2.1 Tier 1 — STABLE (identity + behavioral guidance; cached, rarely mutated)

In assembly order:

  1. Agent identity~/.hermes/SOUL.md (loaded via load_soul_md() in agent/prompt_builder.py), falling back to a hardcoded DEFAULT_AGENT_IDENTITY if absent. This is slot #1 of the prompt.
  2. Tool-aware behavior guidance — a set of named constant blocks: memory guidance, session-search guidance, parallel-tool-call guidance, skills guidance, a Hermes-help pointer.
  3. Task-completion guidance — anti-fabrication / use-the-tools directives (config-gated).
  4. Model-specific operational guidance — different nudges for Gemini vs. GPT/Codex vs. Grok (e.g., "execute, don't describe" for models prone to narrating tool use).
  5. Skills index — a structured list of available skills (name + category + short description), built by build_skills_system_prompt(). This is the menu; full skill bodies load on demand (see §3.4 progressive disclosure).
  6. Environment hints — WSL/Termux detection, Python toolchain probe, etc.
  7. Coding posture + git-status snapshot — cached once per session (agent/coding_context.py).
  8. Active-profile hint and platform hint (per-channel style: e.g. CLI "avoid Markdown, use simple text", Telegram "lean into rich Markdown", etc., overridable in config).

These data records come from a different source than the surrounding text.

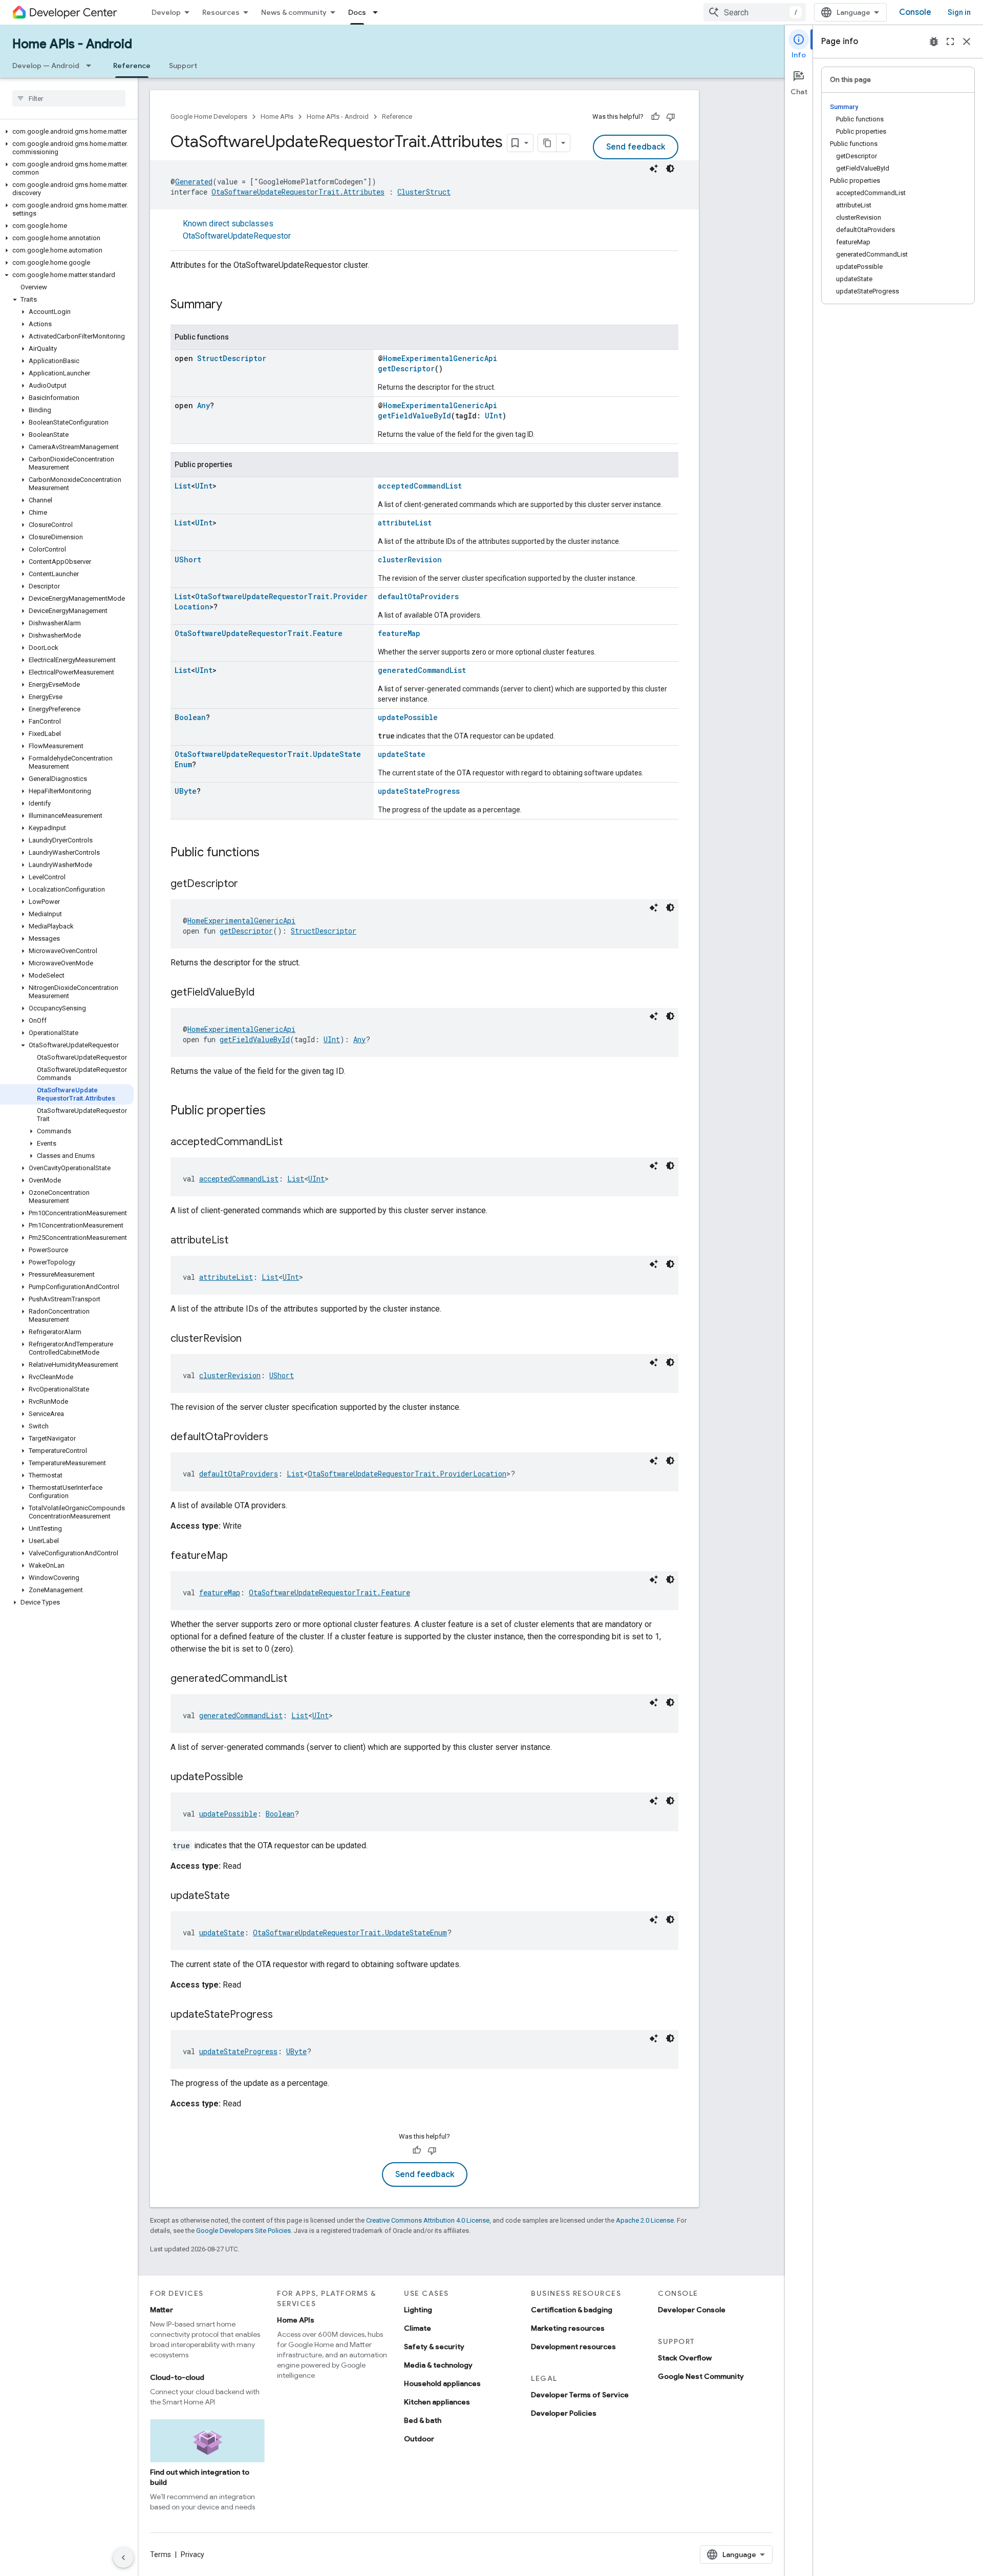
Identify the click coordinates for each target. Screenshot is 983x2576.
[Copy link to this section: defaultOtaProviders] (278, 1437)
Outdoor (419, 2438)
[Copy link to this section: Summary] (232, 305)
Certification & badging (571, 2309)
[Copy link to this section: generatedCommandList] (297, 1679)
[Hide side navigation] (123, 2557)
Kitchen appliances (437, 2401)
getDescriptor (406, 368)
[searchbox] (68, 98)
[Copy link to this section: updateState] (240, 1896)
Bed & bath (422, 2420)
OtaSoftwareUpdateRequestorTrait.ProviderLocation (407, 1474)
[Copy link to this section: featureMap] (238, 1556)
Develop (166, 12)
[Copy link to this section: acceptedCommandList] (293, 1142)
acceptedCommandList (420, 486)
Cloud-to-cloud (177, 2377)
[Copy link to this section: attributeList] (238, 1241)
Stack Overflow (685, 2357)
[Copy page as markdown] (547, 143)
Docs (357, 12)
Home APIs (277, 116)
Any (203, 405)
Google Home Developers (208, 116)
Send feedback (635, 147)
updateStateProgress (419, 791)
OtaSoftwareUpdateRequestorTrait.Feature (259, 633)
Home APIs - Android (72, 44)
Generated (193, 181)
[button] (67, 131)
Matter (161, 2309)
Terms (160, 2554)
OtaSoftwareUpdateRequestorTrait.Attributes (297, 192)
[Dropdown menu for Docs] (378, 12)
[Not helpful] (670, 116)
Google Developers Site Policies (243, 2230)
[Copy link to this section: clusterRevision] (252, 1339)
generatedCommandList (422, 670)
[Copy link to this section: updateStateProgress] (283, 2015)
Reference (132, 65)
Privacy (192, 2554)
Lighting (418, 2309)
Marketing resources (568, 2328)
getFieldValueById (414, 415)
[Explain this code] (654, 168)
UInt (493, 415)
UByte (186, 791)
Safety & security (434, 2346)
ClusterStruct (424, 192)
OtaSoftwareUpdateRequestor (237, 236)
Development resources (573, 2346)
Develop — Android (45, 65)
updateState (401, 754)
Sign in (959, 12)
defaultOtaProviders (418, 596)
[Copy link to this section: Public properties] (276, 1111)
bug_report (934, 41)
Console (915, 12)
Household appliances (442, 2383)
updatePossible (408, 717)
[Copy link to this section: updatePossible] (253, 1777)
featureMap (399, 633)
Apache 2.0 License (645, 2220)
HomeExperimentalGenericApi (440, 358)
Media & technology (438, 2365)
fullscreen (950, 41)
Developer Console (691, 2309)
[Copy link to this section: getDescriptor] (248, 884)
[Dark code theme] (670, 168)
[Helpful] (655, 116)
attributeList (405, 522)
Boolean (190, 717)
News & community (294, 12)
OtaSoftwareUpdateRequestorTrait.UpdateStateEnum (350, 1932)
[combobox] (754, 12)
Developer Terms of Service (580, 2394)
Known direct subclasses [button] (237, 230)
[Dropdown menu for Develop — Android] (91, 65)
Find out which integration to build (199, 2477)
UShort (188, 559)
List (183, 486)
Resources (221, 12)
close (966, 41)
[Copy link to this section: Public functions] (270, 853)
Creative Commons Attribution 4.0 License (427, 2220)
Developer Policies (563, 2413)
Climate (417, 2328)
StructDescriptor (231, 358)
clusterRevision (410, 559)
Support (183, 65)
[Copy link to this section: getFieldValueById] (264, 993)
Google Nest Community (701, 2376)
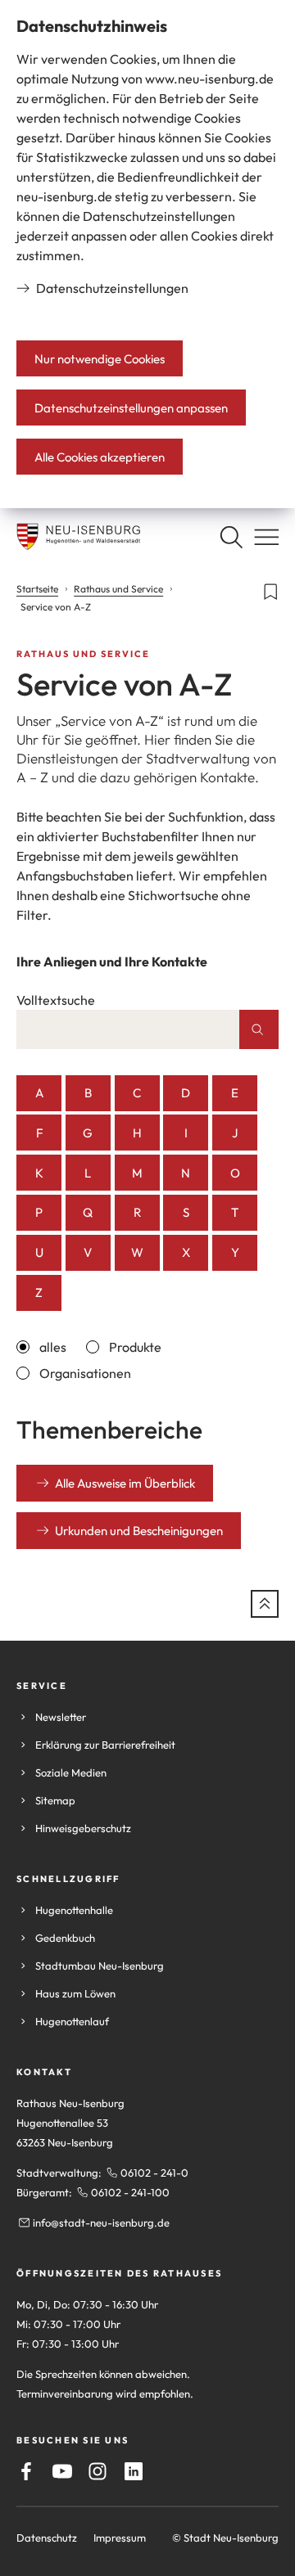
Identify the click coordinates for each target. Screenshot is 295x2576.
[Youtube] (62, 2471)
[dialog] (147, 254)
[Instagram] (97, 2471)
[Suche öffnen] (231, 537)
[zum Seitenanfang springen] (265, 1604)
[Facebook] (26, 2471)
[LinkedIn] (133, 2471)
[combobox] (127, 1029)
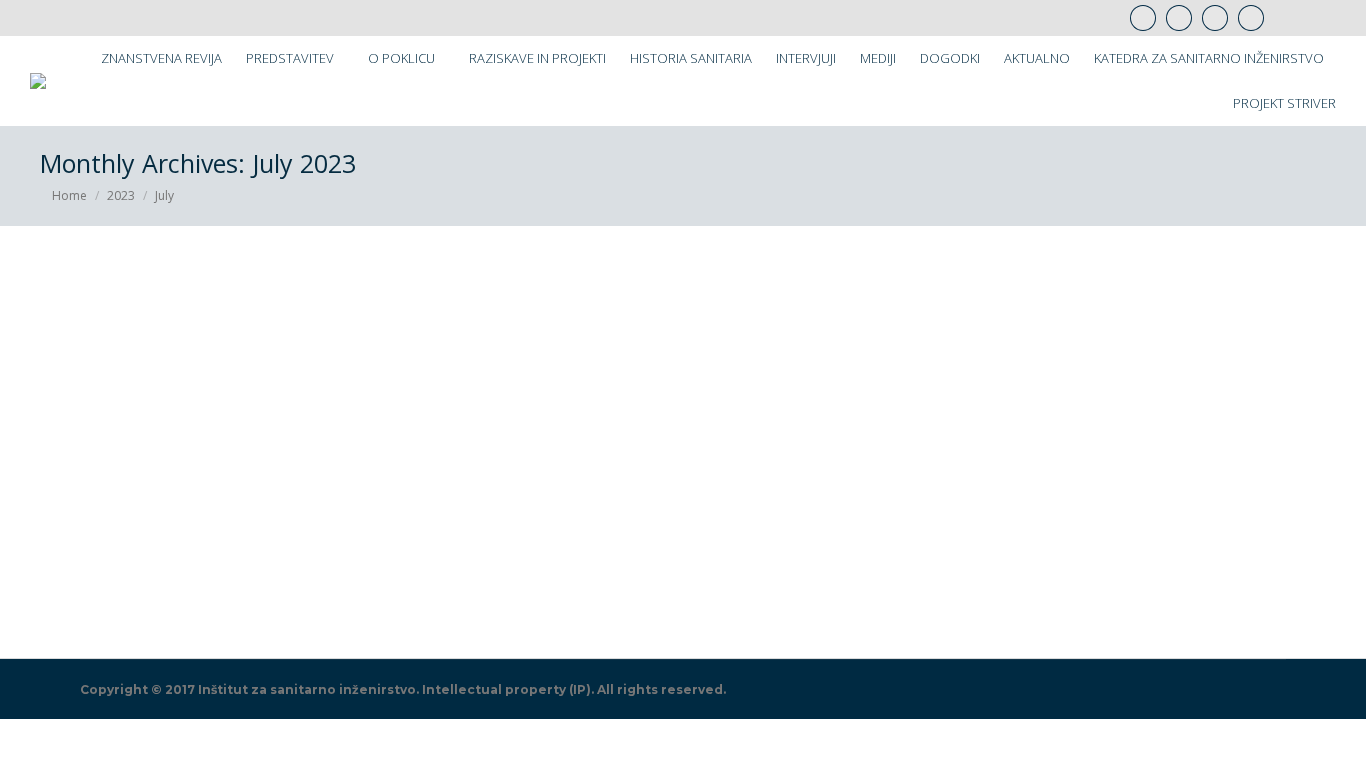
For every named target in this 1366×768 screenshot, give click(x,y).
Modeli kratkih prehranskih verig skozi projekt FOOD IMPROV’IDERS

2.2 Tier 2 — CONTEXT (project instructions; loaded at startup, held for the session)

  • One project context file, first match wins (priority order): .hermes.md / HERMES.md (walks up to git root) → AGENTS.md (cwd) → CLAUDE.md (cwd) → .cursorrules / .cursor/rules/*.mdc (cwd). Injected under a # Project Context header. Hermes natively reads AGENTS.md and CLAUDE.md — the same convention files we use.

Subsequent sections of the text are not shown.